C’est à Genève qu’a eu lieu la première réunion de la commission technique mise sur pied par la FISA et dont le but avoué est la constitution d’un championnat du monde d’endurance. C’est le président Balestre, lors de son voyage à Daytona et après une rencontre avec Bill France, le directeur du circuit US, qui avait annoncé l’évènement en février dernier.
Depuis, les choses sont allées bon train puisqu’on sait déjà que six épreuves ont donné leur accord pour cette compétition qui débutera l’an prochain. Pour l’heure, Daytona, Monza, Silverstone, Nürburgring et Le Mans sont partants certains. Une deuxième course est prévue outre-atlantique mais le choix demeure entre Riverside, Sebring et Watkins Glen. Quant aux voitures appelées à marquer des points, on en restera aux groupes 1 à 5 avec extension à l’IMSA.
Notre confrère Bertaut, qui s’est beaucoup dépensé pour que l’endurance ait de nouveau droit au chapitre, expliquait ainsi le pourquoi de cette renaissance : ‘Voilà de nombreuses années que nous prônons ce championnat. Si, enfin, nous sommes écoutés et si toutes les parties prenantes sont arrivées à un premier résultat, c’est que la conjoncture actuelle le permettait. Le creux de la vague, constaté au Mans comme ailleurs, nécessitait une réaction. Cette réaction, favorable à notre projet, est venue en premier lieu des constructeurs. Dans l’affaire, ce sont eux qui sont demandeurs. C’est une bonne chose, mais il importe de ne pas retomber dans les erreurs passées. Car la mort du précédent championnat est d’abord venue d’un règlement usé.’

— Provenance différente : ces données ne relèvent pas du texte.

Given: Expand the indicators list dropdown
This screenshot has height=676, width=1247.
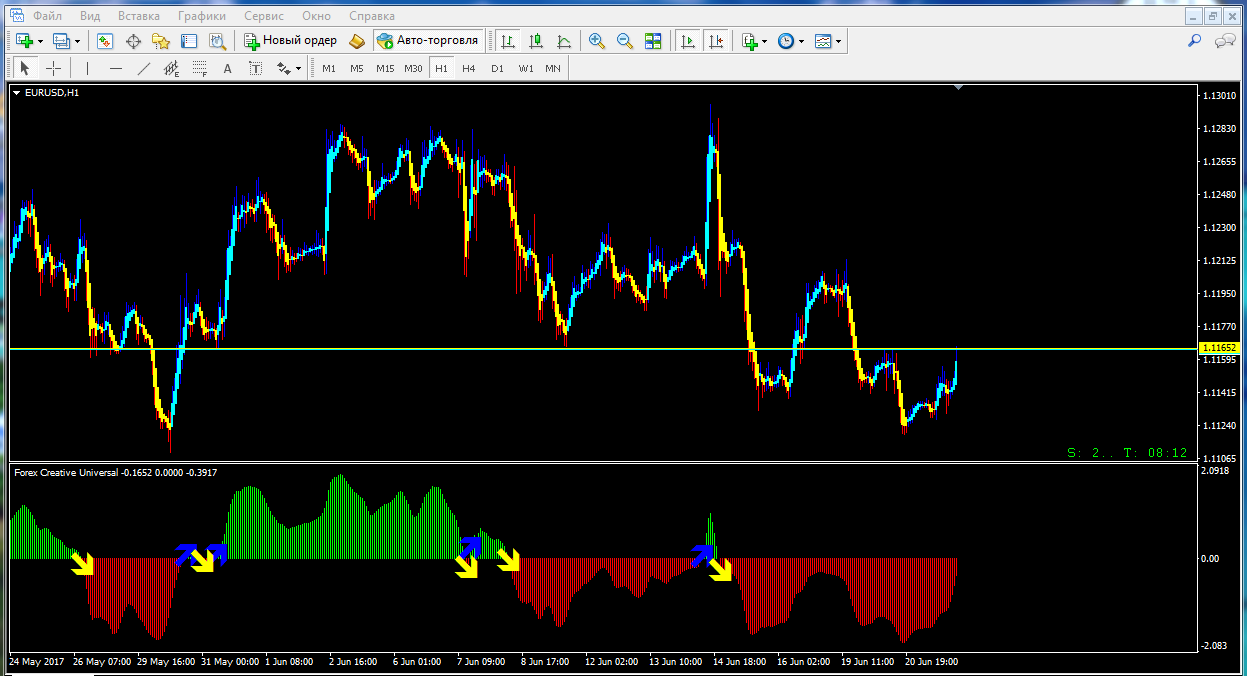Looking at the screenshot, I should tap(765, 41).
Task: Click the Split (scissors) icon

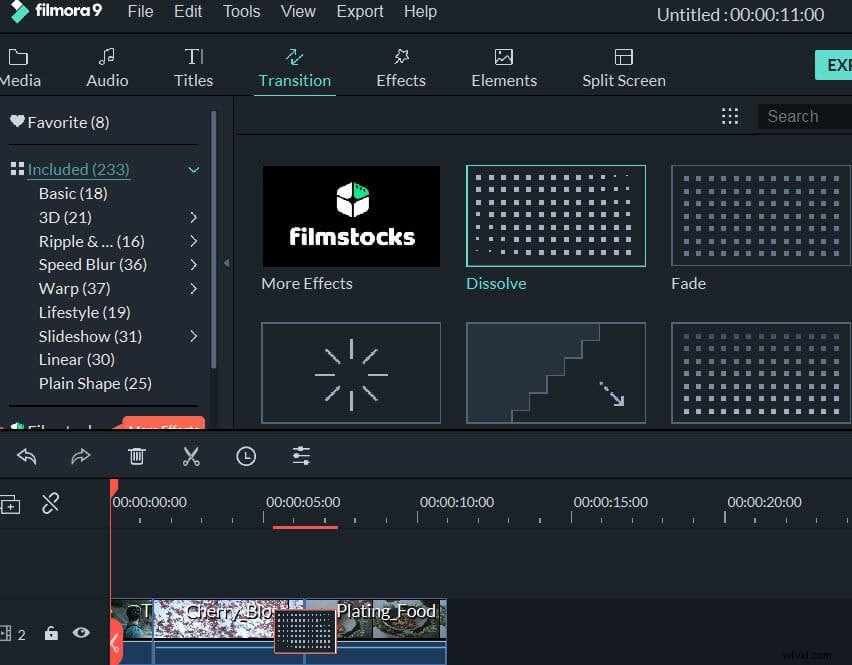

Ces erreurs, la commission technique endurance tente actuellement de ne pas les répéter et pour cela travaille aux grandes lignes du projet 1982 de réglementation, en plein accord avec les représentants du BPICA (Bureau Permanent International des Constructeurs Automobiles). (…)
Les grandes lignes de cette réglementation ? Difficile, voire délicat, de les divulguer avant l’heure car aucune décision n’est encore intervenue pour cette annexe J82.
‘Néanmoins’, reprenait Bertaut, ‘les travaux en cours permettent de penser que les futurs textes comporteront trois grands groupes : A les grandes séries, B les tourismes améliorées, C les prototypes.’
C’est bien sûr, cette dernière qui nous intéresse au plus haut point puisque ce sera celle appelée à servir de contrepoids à la tentaculaire Formule 1.’Il y a place pour deux, si l’on en juge par les premières réactions des grands constructeurs. D’ailleurs, pour respecter ceux-ci et en cas de développement du championnat d’endurance dès la première année, nous tiendrons compte, pour ce championnat, des trois pôles des constructeurs : Asie, Europe et Amérique. Nous demanderons donc une extension à 8 ou 10 épreuves (contre 6 en 1981) dont une au Japon, une au Canada et une troisième en Europe pour le cas où Spa, qui est candidat, trouverait un arrangement avec son groupe 1 Production.’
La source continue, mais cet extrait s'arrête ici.